- [WORK REQUEST]: From the line containing "Task: Select the water droplet info view" down to the last line of the records below, copy every line exactly. Leave out everything before it.

[Opening MATERIAL PROVIDED section]

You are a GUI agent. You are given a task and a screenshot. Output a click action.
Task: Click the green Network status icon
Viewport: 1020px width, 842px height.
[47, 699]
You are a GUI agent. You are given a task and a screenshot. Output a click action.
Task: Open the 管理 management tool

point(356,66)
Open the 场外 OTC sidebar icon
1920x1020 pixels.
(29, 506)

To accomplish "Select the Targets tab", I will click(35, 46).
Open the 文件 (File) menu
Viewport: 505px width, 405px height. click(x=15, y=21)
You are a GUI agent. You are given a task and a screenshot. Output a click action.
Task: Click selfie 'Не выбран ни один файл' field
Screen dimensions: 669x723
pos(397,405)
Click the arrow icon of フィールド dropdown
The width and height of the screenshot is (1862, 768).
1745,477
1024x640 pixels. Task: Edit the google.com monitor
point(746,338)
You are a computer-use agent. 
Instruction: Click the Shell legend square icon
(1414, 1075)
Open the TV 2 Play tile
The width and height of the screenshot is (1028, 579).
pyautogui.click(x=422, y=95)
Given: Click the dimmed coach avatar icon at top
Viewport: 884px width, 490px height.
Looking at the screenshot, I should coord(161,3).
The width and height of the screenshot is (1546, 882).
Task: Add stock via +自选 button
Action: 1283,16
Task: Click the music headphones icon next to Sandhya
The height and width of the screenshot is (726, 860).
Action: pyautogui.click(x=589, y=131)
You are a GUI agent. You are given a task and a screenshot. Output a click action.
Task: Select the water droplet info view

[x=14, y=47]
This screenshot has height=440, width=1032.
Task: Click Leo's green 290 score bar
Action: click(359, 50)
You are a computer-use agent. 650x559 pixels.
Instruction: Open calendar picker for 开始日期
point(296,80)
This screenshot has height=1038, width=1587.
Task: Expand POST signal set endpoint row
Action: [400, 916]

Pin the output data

[Closing MATERIAL PROVIDED section]

- [ANSWER SECTION]:
Task: Select the water droplet info view

[x=14, y=47]
This screenshot has height=440, width=1032.
Task: Click Leo's green 290 score bar
Action: click(359, 50)
You are a computer-use agent. 650x559 pixels.
Instruction: Open calendar picker for 开始日期
point(296,80)
This screenshot has height=1038, width=1587.
Task: Expand POST signal set endpoint row
Action: [400, 916]

Pin the output data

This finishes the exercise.